RECORDS SUPPLIED:

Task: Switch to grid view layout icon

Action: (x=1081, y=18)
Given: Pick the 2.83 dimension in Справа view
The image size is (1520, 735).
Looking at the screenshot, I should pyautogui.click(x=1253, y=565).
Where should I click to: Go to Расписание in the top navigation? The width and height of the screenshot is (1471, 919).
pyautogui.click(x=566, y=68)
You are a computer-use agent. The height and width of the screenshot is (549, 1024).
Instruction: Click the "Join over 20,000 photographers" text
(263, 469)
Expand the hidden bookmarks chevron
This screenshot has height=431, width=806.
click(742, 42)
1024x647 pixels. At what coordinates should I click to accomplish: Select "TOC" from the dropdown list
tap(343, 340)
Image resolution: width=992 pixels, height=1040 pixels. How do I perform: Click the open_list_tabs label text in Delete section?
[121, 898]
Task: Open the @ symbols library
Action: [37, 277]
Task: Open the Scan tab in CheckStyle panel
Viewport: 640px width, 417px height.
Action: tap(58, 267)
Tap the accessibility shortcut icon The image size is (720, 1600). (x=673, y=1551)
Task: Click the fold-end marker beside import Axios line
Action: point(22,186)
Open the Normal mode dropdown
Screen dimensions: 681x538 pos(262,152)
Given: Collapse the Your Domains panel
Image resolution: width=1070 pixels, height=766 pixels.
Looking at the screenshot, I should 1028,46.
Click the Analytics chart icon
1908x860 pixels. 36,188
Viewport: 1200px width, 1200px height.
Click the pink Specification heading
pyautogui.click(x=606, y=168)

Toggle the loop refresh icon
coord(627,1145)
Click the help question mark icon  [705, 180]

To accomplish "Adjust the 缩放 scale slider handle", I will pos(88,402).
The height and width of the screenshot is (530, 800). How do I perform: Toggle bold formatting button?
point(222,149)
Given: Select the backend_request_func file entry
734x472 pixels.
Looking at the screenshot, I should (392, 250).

TASK STATEMENT: Scan the material for lines with the word "panel", and copy each line you find.

OUTPUT OF THE EXERCISE:
Task: Open the Scan tab in CheckStyle panel
Given: Collapse the Your Domains panel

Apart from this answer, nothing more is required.